Banana Nut Muffins
Servings: 18 muffins
- 3 cups unbleached flour
- 1 tablespoon baking powder
- 1/2 teaspoon baking soda
- 1/2 teaspoon salt
- 1/2 teaspoon vanilla
- 1/2 cup canola oil
- 1 cup dark brown sugar
- 2 large eggs
- 1 1/2 cups plain non-fat yogurt
- 1 1/2 cups finely diced bananas approximately 3 - 4
- 3/4 cup chopped walnuts
- 3 tablespoons sugar
- 1/2 cup chopped walnuts
- Arrange oven racks to divide oven in thirds. Preheat oven to 375°F. Grease muffin pan or line with paper cups for 18 muffins.

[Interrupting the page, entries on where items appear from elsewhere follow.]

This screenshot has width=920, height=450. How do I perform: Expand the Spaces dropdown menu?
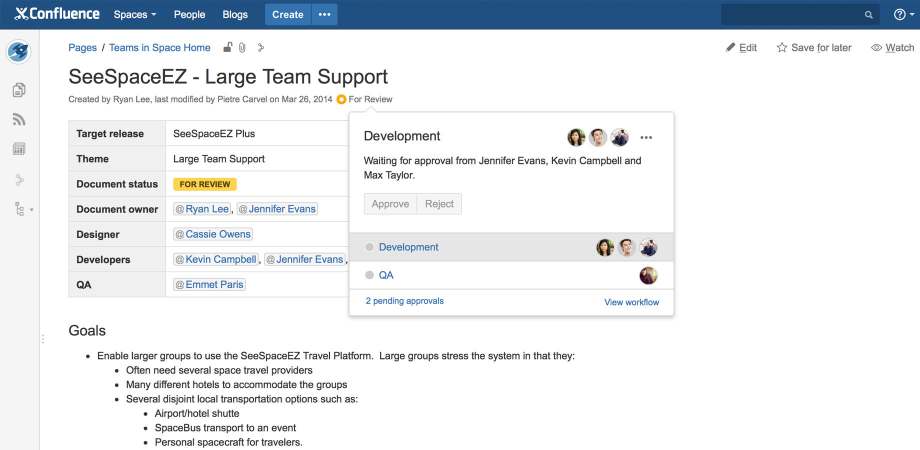pyautogui.click(x=135, y=15)
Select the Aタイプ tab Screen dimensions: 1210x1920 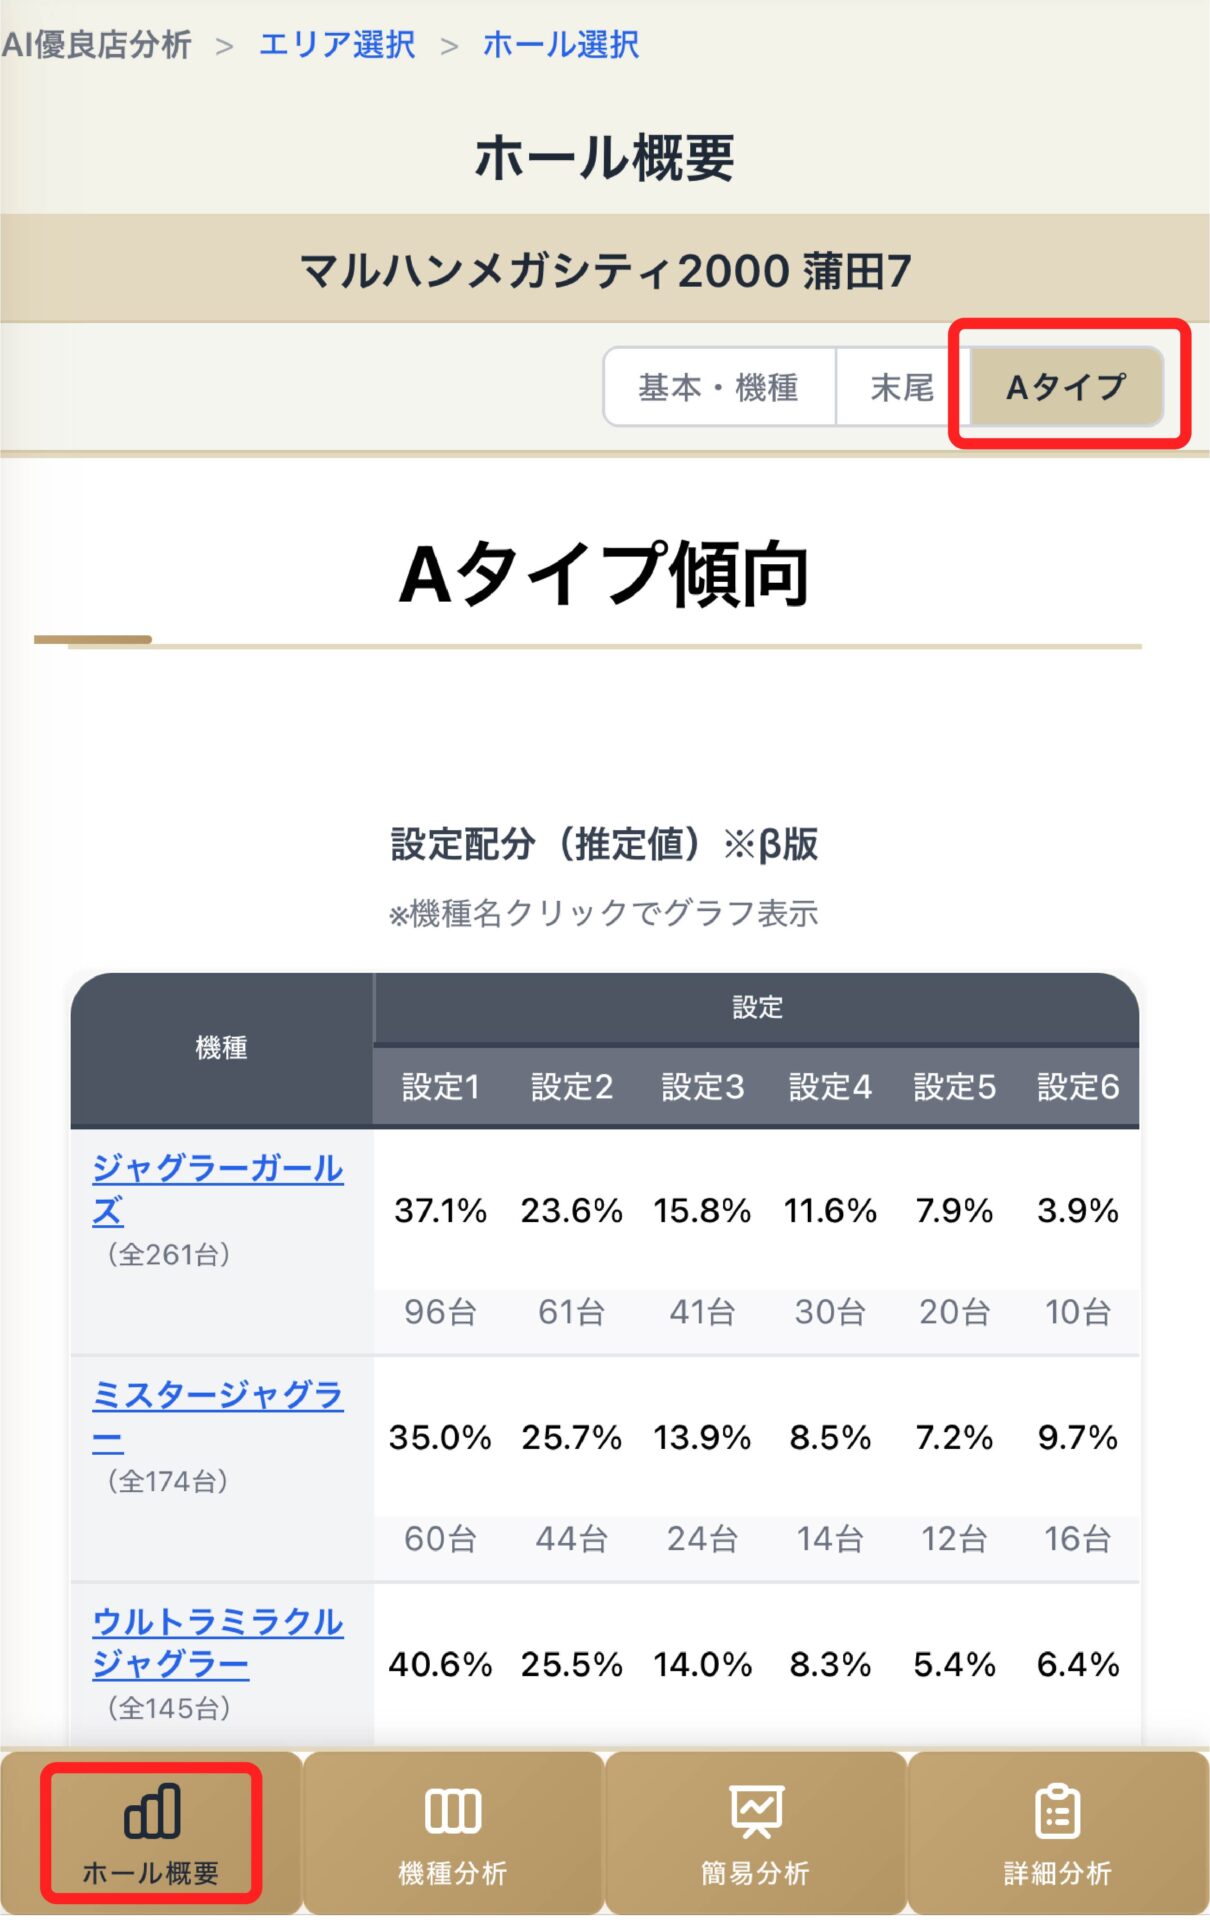[1066, 387]
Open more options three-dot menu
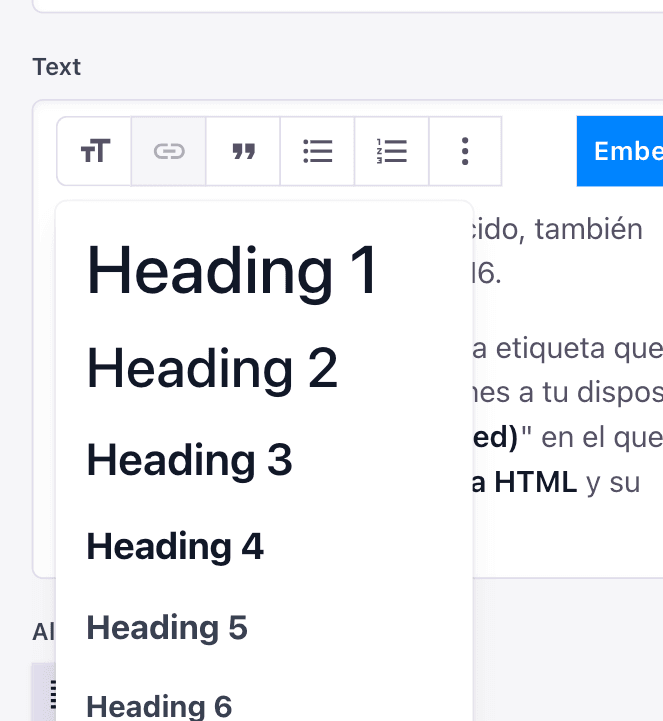This screenshot has width=663, height=721. pyautogui.click(x=465, y=151)
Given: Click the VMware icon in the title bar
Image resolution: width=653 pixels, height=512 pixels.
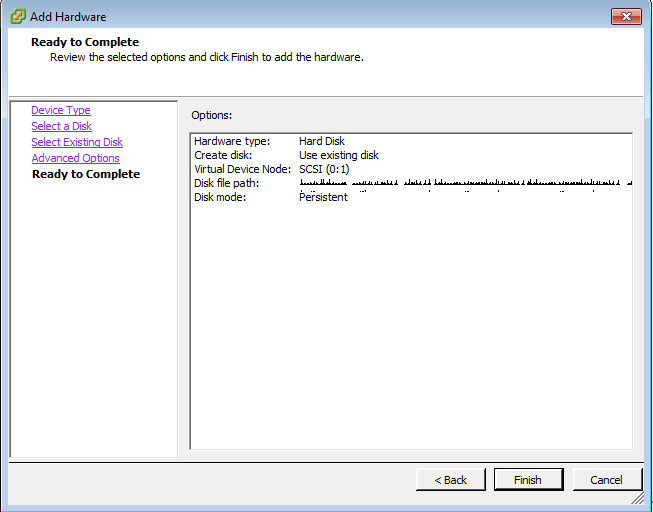Looking at the screenshot, I should coord(17,16).
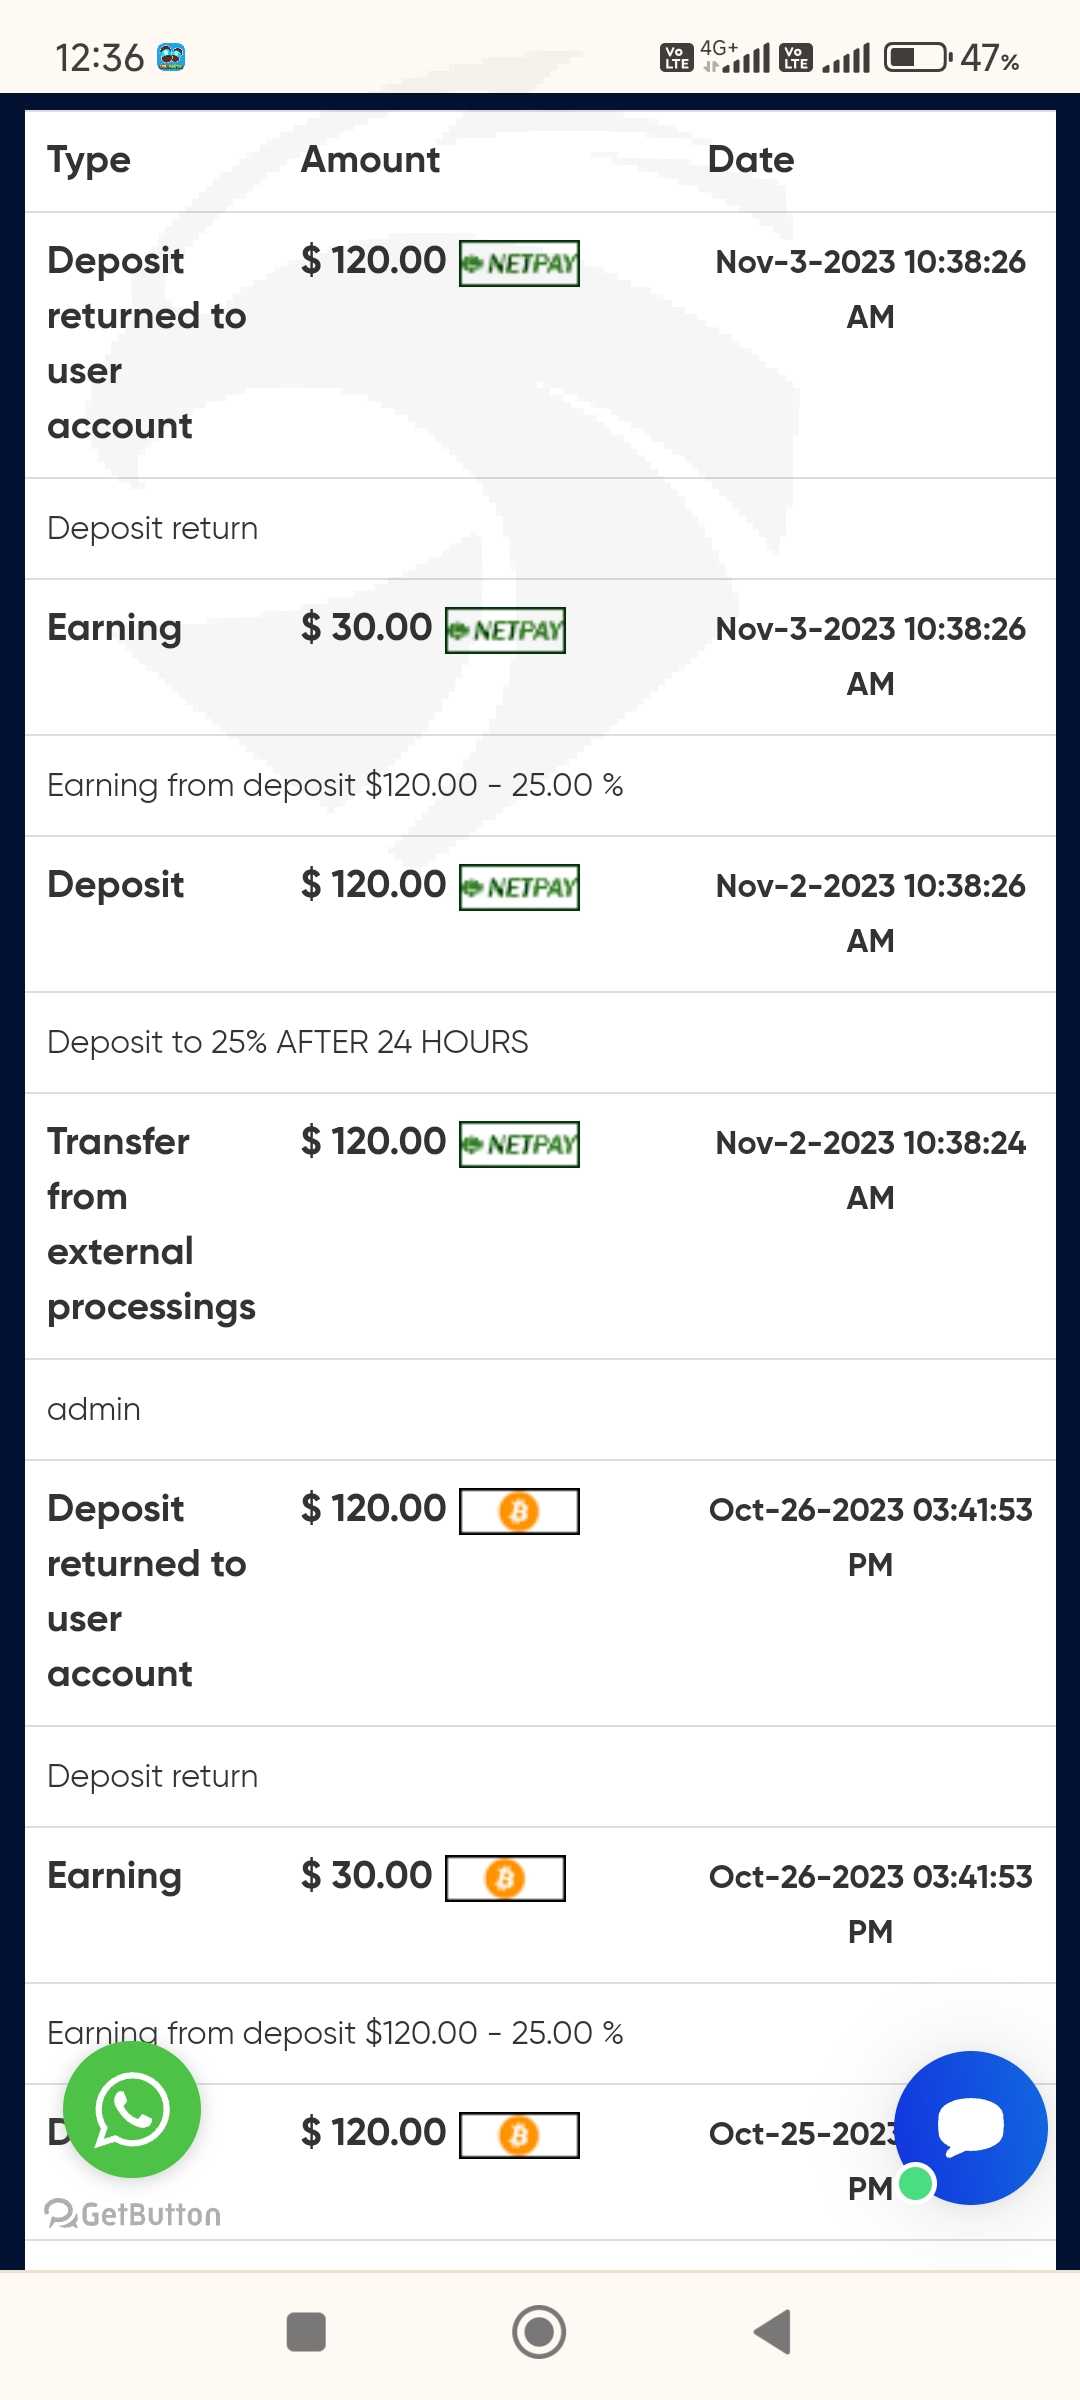This screenshot has height=2400, width=1080.
Task: Click the Amount column header
Action: pyautogui.click(x=370, y=160)
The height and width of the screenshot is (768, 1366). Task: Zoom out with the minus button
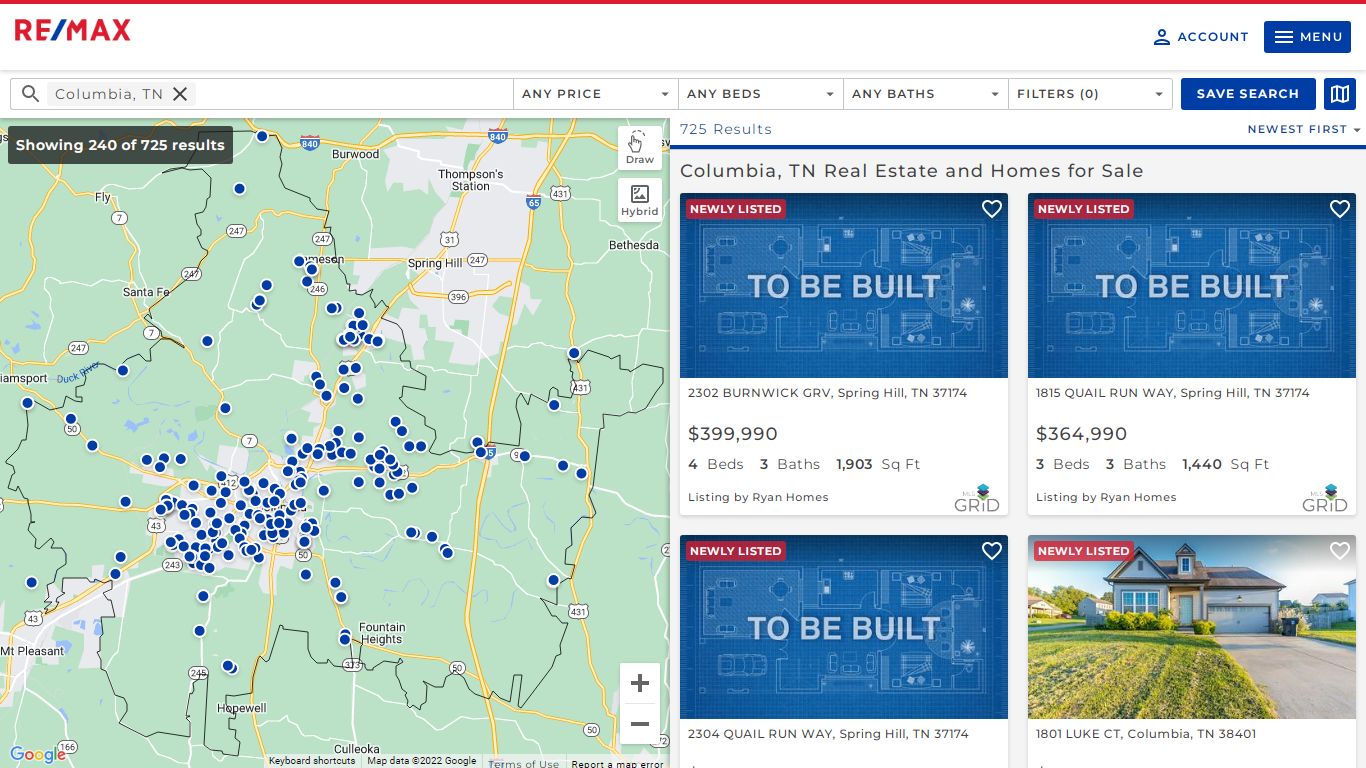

- In a small bowl combine flour, baking powder, baking soda, and salt. Set aside.
- In large bowl of stand mixer add vanilla, canola oil, brown sugar, and eggs. Beat to combine.
- Beat in half of reserved dry ingredients, then 1/2 cup yogurt. Then beat in half of remaining dry ingredients, followed by 1/2 cup yogurt. Then remaining dry ingredients followed by remaining 1/2 cup yogurt. Fold in bananas and walnuts.
- Distribute batter evenly among 18 muffin cups. They should be nearly full. Combine topping ingredients and sprinkle on top of batter.
- Bake 25 - 30 minutes or until a toothpick inserted in center comes out clean. Allow muffins to cool 5 minutes in pan, then remove to cooling rack. Any leftover muffins may be frozen. Microwave individual frozen muffins 30 seconds to reheat.
Try filling muffin cups higher to get larger muffins.